_Instructions for the task_. Nothing but the lines from the one with "You are a computer-use" down to the one with "Instruction: Open the" should be returned, exactly and with both ends included, from the material below.

_Recorded information_.
..........

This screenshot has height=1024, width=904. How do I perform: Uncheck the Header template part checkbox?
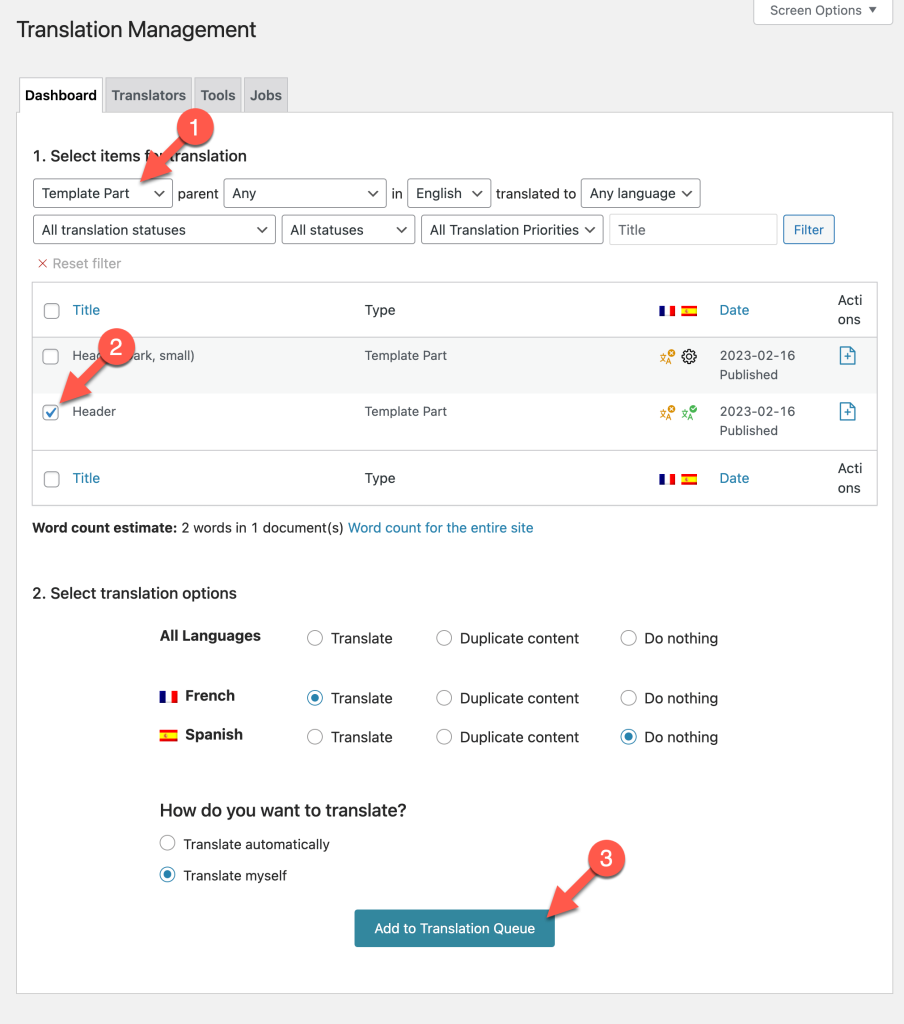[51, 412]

..........

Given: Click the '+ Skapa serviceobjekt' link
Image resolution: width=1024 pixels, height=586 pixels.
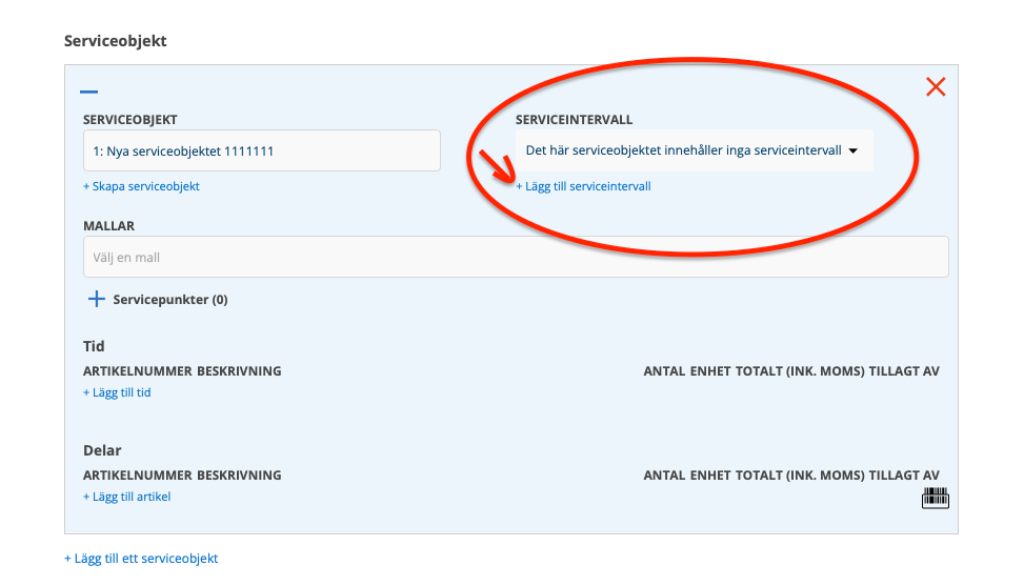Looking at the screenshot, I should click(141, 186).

..........

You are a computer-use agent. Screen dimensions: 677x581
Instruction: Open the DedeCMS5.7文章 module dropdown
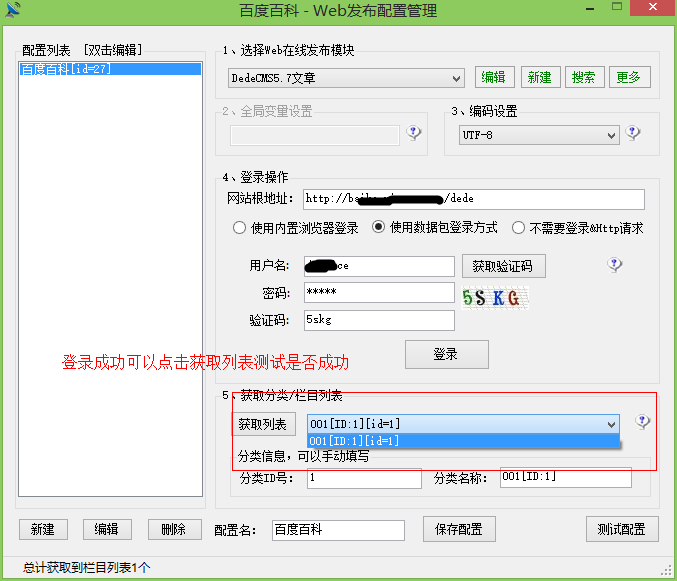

..........

_Response area_.
You are a computer-use agent. Screen dimensions: 677x581
Instruction: Open the DedeCMS5.7文章 module dropdown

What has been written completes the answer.